You still need to install the firmware for it to work, which can be downloaded here: http://www.intellinuxwireless.org/?n=Downloads

Just place the .ucode file in /lib/firmware/

----------

## d2_racing

Hi, first you should try the latest SystemRescueCD.

It has the kernel 2.6.27.

Also, when you install your gentoo-sources, make sure that you install the kernel 2.6.27 at least.

----------

## Tuxido

Probably a stupid question: Can I install gentoo from a SystemRescueCD-booted evironment?

The thing is, I want to install gentoo, but I only have a wifi connection.

----------

## d2_racing

Of course  :Razz: 

----------

## ddnt

I am installing an AMD64 version gentoo, is it OK to use the systemRescueCD for X86?

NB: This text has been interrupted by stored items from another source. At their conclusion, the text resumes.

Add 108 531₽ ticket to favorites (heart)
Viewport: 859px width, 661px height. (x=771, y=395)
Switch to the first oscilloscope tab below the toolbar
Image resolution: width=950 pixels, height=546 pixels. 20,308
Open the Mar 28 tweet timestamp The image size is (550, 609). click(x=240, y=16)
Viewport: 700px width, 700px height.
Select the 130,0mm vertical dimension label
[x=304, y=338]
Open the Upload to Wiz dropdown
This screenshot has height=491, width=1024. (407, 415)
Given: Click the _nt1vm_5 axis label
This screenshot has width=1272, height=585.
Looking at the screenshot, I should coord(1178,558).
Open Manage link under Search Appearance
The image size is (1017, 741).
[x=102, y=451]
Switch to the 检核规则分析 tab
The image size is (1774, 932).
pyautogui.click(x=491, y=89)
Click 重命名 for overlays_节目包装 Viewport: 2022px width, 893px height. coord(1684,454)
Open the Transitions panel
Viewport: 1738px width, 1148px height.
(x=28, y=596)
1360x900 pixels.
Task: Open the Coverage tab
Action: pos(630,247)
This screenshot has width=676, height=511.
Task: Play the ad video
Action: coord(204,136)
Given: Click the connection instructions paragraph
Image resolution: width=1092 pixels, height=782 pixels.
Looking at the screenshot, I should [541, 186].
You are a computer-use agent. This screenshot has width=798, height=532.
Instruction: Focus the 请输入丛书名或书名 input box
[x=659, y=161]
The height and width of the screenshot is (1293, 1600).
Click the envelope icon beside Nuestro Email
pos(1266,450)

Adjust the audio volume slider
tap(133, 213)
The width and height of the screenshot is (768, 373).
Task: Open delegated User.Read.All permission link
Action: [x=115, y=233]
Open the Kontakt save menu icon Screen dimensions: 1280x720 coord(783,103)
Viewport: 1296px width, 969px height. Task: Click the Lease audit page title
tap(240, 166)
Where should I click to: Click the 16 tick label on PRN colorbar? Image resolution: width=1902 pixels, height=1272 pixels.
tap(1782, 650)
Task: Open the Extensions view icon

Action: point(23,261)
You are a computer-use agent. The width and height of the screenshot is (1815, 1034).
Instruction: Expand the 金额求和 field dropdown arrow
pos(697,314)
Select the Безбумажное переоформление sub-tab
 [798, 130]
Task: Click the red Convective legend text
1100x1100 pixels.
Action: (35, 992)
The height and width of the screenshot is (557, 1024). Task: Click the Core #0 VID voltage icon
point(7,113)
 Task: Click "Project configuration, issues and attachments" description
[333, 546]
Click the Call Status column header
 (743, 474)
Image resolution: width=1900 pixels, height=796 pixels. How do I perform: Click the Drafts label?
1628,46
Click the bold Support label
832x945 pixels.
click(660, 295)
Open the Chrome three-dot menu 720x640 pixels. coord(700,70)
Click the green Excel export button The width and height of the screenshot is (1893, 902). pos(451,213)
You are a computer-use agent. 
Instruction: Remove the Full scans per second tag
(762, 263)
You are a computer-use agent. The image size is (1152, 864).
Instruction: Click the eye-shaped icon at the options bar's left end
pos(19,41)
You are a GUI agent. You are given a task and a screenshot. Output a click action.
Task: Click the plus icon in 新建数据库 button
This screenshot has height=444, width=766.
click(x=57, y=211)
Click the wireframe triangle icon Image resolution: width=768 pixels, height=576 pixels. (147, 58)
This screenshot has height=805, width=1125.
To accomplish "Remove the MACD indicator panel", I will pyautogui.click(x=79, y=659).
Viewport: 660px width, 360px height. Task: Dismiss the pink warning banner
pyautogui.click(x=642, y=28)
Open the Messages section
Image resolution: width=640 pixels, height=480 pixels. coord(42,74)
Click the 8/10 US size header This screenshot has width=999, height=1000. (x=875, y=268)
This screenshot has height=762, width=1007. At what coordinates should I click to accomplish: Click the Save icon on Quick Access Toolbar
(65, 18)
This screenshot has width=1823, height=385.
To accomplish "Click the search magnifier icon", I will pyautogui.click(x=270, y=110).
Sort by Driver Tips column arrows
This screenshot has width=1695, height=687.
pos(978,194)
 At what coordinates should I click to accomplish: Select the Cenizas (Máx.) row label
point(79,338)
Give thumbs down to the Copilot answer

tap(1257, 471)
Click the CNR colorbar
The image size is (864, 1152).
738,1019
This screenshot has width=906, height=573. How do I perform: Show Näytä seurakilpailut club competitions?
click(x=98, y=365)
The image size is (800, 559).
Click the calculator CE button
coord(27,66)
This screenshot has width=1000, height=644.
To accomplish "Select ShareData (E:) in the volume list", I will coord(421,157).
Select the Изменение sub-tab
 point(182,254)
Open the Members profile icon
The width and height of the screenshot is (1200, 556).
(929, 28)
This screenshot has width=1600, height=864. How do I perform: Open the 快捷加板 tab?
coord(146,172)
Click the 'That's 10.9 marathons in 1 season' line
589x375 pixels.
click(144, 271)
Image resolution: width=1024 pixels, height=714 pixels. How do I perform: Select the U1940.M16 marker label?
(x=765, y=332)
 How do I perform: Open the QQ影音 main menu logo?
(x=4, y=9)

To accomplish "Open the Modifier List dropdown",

Or I can install grub and boot from the laptop?

----------

## d2_racing

With SystemRescueCD, you need to pass this option at the prompt when the LiveCD start :   rescue64

After you will be ok to install your box.

This option will start a 64 bits kernel instead of the default 32 bits kernel that is present inside the SystemRescueCD.

----------

## ddnt

I have installed iwlagn and it seems I can modprobe it now. But still failed to use it.

iwlist failed to find my WIFI as WinXP and no AP can be used for it.

----------

## d2_racing

Ok, can you post this  plz :

```

# ifconfig -a

# iwconfig

# iwlist scan

# equery list iwl

# dmesg | grep -i iwl

# lsmod

```

----------